■ Dataset records:
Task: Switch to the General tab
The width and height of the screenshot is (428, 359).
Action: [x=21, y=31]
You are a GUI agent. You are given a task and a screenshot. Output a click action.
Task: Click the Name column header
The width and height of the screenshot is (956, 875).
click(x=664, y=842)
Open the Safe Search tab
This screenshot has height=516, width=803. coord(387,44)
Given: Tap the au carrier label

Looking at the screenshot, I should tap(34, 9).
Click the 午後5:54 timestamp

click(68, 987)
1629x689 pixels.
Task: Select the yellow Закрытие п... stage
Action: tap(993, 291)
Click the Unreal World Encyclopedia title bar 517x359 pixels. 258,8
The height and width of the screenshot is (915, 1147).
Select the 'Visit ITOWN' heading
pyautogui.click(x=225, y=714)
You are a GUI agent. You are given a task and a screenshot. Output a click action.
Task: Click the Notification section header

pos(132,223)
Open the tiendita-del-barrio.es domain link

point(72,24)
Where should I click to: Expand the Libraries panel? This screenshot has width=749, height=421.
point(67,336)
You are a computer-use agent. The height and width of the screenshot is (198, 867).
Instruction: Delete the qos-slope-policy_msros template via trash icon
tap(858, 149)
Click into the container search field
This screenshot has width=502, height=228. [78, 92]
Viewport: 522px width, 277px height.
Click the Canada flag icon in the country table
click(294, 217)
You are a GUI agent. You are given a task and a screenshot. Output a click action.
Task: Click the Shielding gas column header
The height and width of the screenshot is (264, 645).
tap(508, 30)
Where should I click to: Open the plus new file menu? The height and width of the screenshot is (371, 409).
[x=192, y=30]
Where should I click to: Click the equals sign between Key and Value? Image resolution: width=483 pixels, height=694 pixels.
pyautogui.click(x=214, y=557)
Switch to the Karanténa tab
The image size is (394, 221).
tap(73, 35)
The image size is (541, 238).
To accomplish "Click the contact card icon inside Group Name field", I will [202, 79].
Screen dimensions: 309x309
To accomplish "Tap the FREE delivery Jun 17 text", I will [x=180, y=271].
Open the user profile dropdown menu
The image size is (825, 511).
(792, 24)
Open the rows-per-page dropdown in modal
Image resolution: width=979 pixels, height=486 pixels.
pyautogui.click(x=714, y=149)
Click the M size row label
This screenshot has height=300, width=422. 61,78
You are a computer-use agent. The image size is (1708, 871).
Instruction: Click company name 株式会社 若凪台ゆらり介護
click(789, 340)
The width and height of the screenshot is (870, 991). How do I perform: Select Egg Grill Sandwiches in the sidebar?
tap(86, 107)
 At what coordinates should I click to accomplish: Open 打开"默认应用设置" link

■ Exercise goal: Quote every record above exactly.

■ Output:
Task: Switch to the General tab
The width and height of the screenshot is (428, 359).
Action: [x=21, y=31]
You are a GUI agent. You are given a task and a screenshot. Output a click action.
Task: Click the Name column header
The width and height of the screenshot is (956, 875).
click(x=664, y=842)
Open the Safe Search tab
This screenshot has height=516, width=803. coord(387,44)
Given: Tap the au carrier label

Looking at the screenshot, I should tap(34, 9).
Click the 午後5:54 timestamp

click(68, 987)
1629x689 pixels.
Task: Select the yellow Закрытие п... stage
Action: tap(993, 291)
Click the Unreal World Encyclopedia title bar 517x359 pixels. 258,8
The height and width of the screenshot is (915, 1147).
Select the 'Visit ITOWN' heading
pyautogui.click(x=225, y=714)
You are a GUI agent. You are given a task and a screenshot. Output a click action.
Task: Click the Notification section header

pos(132,223)
Open the tiendita-del-barrio.es domain link

point(72,24)
Where should I click to: Expand the Libraries panel? This screenshot has width=749, height=421.
point(67,336)
You are a computer-use agent. The height and width of the screenshot is (198, 867).
Instruction: Delete the qos-slope-policy_msros template via trash icon
tap(858, 149)
Click into the container search field
This screenshot has width=502, height=228. [78, 92]
Viewport: 522px width, 277px height.
Click the Canada flag icon in the country table
click(294, 217)
You are a GUI agent. You are given a task and a screenshot. Output a click action.
Task: Click the Shielding gas column header
The height and width of the screenshot is (264, 645).
tap(508, 30)
Where should I click to: Open the plus new file menu? The height and width of the screenshot is (371, 409).
[x=192, y=30]
Where should I click to: Click the equals sign between Key and Value? Image resolution: width=483 pixels, height=694 pixels.
pyautogui.click(x=214, y=557)
Switch to the Karanténa tab
The image size is (394, 221).
tap(73, 35)
The image size is (541, 238).
To accomplish "Click the contact card icon inside Group Name field", I will [202, 79].
Screen dimensions: 309x309
To accomplish "Tap the FREE delivery Jun 17 text", I will [x=180, y=271].
Open the user profile dropdown menu
The image size is (825, 511).
(792, 24)
Open the rows-per-page dropdown in modal
Image resolution: width=979 pixels, height=486 pixels.
pyautogui.click(x=714, y=149)
Click the M size row label
This screenshot has height=300, width=422. 61,78
You are a computer-use agent. The image size is (1708, 871).
Instruction: Click company name 株式会社 若凪台ゆらり介護
click(789, 340)
The width and height of the screenshot is (870, 991). How do I perform: Select Egg Grill Sandwiches in the sidebar?
tap(86, 107)
 At what coordinates should I click to accomplish: Open 打开"默认应用设置" link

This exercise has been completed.